De la ligne claire à l’hyperréalisme : un festin moderne
- Nicolas Villodre
- il y a 4 heures
- 3 min de lecture

Bart Ramakers, Le Septième sceau
Le commissaire et critique Patrick Amine orchestre un face-à-face inédit entre six signatures majeures — de l’Anversois Fred Bervoets au photographe-metteur en scène Bart Ramakers. Peinture, dessin et photographie composent un « voyage au bout du possible » bataillien, où chaque œuvre réinvente les mythes et bouscule notre rapport à la modernité.
L’accrochage proposé cet été par Patrick Amine à la RSF A Moveable Gallery (dont le nom se réfère au livre d’Ernest Hemingway, A Moveable Feast, connu en France sous le titre Paris est une fête) nous permet de découvrir un ensemble d’œuvres bidimensionnelles de Fred Bervoets (né en 1942), le célèbre peintre anversois par son un style original baroque et dans la grande tradition flamande ; il est souvent associé au mouvement néo-expressionniste allemand Neue Wilde des années 1980 ; Robert Devriendt, dont le travail s’apparente à des montages cinématographiques avec une technique illusionniste qui rappelle celle des Primitifs flamands ; Gundi Falk, dessinatrice, sculptrice et danseuse contemporaine ; Dean Monogenis, artiste américain d’origine grecque dont les peintures mettent en scène des espaces oniriques où s’entremêlent architecture moderne et éléments naturels ; Bart Ramakers, artiste ostendais, connu pour ses photographies mises en scène qui réinventent les mythes classiques et religieux à la lumière des enjeux contemporains ; et Cat Soubbotnik, photographe français.
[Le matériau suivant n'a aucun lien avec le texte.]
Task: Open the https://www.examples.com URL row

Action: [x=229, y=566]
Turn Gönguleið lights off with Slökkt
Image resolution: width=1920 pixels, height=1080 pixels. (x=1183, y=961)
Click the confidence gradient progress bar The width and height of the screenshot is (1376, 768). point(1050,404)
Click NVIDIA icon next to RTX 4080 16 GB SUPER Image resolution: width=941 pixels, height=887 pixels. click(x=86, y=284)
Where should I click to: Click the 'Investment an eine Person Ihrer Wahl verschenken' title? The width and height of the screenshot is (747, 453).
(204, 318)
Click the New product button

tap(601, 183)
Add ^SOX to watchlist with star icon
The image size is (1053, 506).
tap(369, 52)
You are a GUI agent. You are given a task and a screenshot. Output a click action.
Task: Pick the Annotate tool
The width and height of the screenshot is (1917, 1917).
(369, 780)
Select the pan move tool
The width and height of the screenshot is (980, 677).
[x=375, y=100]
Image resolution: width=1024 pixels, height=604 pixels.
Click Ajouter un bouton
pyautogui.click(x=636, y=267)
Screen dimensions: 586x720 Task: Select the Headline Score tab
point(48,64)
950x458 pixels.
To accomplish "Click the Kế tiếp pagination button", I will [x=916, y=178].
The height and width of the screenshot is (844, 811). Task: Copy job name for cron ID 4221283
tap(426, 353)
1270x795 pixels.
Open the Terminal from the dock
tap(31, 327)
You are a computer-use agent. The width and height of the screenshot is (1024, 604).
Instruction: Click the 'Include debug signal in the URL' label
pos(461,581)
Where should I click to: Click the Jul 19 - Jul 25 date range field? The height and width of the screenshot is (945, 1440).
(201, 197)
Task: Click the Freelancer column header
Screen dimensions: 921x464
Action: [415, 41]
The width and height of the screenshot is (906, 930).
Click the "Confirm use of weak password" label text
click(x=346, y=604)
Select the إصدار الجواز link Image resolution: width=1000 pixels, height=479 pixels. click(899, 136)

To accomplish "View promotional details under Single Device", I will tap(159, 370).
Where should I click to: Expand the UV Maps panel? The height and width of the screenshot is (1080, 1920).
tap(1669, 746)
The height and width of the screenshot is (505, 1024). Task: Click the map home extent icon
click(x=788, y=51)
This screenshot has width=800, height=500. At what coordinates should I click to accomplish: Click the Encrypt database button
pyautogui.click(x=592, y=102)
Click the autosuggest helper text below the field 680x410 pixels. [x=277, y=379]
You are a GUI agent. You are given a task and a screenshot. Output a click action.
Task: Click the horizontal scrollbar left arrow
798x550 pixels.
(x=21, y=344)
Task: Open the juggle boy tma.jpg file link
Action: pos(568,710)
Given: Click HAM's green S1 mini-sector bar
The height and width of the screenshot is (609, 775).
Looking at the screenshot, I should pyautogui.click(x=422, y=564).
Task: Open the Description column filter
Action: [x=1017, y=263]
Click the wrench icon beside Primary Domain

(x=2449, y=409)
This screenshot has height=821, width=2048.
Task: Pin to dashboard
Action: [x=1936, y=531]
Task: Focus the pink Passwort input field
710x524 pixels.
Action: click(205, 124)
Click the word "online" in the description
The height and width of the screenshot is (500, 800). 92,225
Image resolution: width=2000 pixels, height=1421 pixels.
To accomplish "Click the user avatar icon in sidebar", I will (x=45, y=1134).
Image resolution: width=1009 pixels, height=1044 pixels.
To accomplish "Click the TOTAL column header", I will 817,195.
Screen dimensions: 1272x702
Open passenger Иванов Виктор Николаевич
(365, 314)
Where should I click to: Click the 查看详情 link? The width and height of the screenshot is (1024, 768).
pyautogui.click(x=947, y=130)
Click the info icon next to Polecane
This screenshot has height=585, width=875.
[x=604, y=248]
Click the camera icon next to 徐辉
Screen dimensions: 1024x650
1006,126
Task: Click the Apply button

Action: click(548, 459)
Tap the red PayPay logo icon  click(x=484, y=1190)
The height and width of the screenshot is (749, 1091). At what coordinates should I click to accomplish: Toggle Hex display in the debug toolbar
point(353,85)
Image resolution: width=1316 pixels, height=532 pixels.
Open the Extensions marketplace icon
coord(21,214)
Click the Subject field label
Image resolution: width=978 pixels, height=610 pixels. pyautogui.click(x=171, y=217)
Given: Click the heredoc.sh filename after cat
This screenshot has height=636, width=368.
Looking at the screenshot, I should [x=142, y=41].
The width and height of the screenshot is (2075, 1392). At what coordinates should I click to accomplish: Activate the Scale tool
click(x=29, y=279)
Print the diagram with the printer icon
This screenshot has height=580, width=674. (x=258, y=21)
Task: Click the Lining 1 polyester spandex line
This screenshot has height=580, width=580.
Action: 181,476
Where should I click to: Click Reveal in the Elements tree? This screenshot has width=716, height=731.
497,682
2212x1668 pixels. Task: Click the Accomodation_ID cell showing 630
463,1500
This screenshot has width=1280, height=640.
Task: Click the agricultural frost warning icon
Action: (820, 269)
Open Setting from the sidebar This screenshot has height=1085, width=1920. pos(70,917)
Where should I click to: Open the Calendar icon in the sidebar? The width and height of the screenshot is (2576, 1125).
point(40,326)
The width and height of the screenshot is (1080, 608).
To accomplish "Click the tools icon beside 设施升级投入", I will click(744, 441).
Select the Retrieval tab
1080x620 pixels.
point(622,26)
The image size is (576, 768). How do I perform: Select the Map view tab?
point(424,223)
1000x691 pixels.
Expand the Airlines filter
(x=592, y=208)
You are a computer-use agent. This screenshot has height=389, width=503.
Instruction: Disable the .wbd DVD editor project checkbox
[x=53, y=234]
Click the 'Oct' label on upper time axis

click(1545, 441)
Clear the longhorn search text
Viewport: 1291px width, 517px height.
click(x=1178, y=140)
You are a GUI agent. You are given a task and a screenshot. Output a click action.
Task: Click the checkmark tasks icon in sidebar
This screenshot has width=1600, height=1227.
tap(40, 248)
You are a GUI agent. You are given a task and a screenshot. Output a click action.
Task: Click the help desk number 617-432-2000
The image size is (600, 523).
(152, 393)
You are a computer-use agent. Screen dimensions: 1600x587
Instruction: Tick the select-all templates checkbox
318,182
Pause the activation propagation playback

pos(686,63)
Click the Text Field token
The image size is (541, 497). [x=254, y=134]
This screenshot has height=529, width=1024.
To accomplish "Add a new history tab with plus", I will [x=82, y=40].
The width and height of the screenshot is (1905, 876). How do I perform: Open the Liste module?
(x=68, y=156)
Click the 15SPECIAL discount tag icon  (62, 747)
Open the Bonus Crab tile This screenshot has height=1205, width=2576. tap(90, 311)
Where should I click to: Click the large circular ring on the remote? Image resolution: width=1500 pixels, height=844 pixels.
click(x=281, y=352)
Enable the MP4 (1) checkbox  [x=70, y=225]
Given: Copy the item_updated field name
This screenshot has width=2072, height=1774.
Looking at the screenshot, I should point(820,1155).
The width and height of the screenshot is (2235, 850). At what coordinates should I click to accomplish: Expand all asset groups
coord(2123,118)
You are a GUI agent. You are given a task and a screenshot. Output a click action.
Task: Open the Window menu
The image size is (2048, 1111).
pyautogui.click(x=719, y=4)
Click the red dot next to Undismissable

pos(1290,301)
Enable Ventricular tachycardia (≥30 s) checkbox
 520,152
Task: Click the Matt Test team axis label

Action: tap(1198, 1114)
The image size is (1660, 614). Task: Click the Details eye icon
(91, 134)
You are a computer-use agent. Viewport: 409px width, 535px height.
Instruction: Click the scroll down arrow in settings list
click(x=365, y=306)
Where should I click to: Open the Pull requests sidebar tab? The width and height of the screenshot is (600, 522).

La notion d’expérience, qui sert de titre à l’exposition, est à prendre au sens où l’entend Georges Bataille « de voyage au bout du possible de l’homme. » Les travaux de Bart Ramakers, Gundi Falk et Fred Bervoets ont particulièrement attiré notre attention.
Le commissaire Patrick Amine, essayiste et critique d’art, a souhaité avant tout montrer la manière qui a permis aux artistes qu’il a retenus d’instaurer « leur rapport à la modernité ». Ainsi, les photos en haute définition de Bart Ramakers mettent en scène de façon cinématographique leurs modèles. On pense surtout à sa représentation en format paysage qui oppose avec ironie Éros et Thanatos sous la forme d’une splendide composition en couleur, sorte de tableau vivant hyperréaliste, comme il se doit, cliché en reflétant un autre, puisque hanté par le film en noir et blanc d’Ingmar Bergman, Det sjunde inseglet / Le Septième Sceau (1957).

Gundi Falk, dessin, sans titre.
Les dessins sur papier de Gundi Falk, de modeste format ou, au contraire, occupant un mur de plusieurs mètres de long, comme une tapisserie, ont la légèreté et la finesse de ce qu’on nomme en Belgique et au-delà la ligne claire. La sûreté d’un trait sans repentir, exécuté, dirait-on, d’un seul tenant, prémédité ou, c’est plus probable, improvisé ou tout comme, trouve sa source dans l’art de Terpsichore auquel l’artiste s’est longtemps adonnée et qu’elle pratique sans doute encore. Ces exercices style et gracieux impromptus qui font songer aux dessins à deux des années 1930 de Jean Arp et Sophie Taeuber, tendent à prouver que chorégraphie et calligraphie ici ne font qu’un.

Fred Bervoets, Dessin : encre et acrylique.
L’accrochage de la rue Française donne une bonne idée de la manière ou, plutôt, des manières du vétéran belge dont la galerie anversoise De Zwarte Panter ( La Panthère noire) présentera l’œuvre du 28 juin au 14 septembre 2025. Différentes techniques, expériences ou styles ont valu à Bervoets d’être une des grandes figures de… la figuration libre. Aux États-Unis, il lui a été donné d’exposer ses tableaux en 1994 à côtés de ceux de Jean-Michel Basquiat. Quels que soient le mode, la mode ou la modalité ayant guidé le peintre, la qualité plastique est là et n’a pas pris une ride. Quelles qu’aient été les voies explorées par lui, ses œuvres portent « la marque de l’intemporel », pour reprendre l’expression de Patrick Amine. Elles échappent aux effets de simplification et aux catégories habituelles– figuratif, abstrait, expressionniste, etc.
Nicolas Villodre
Expériences 1#, RSF A Moveable Gallery, 9 rue Française, Paris 2e, jusqu’au 6 juillet 2025, du mardi au vendredi, de 14h à 18h30 et, le samedi, de 14h à 18h.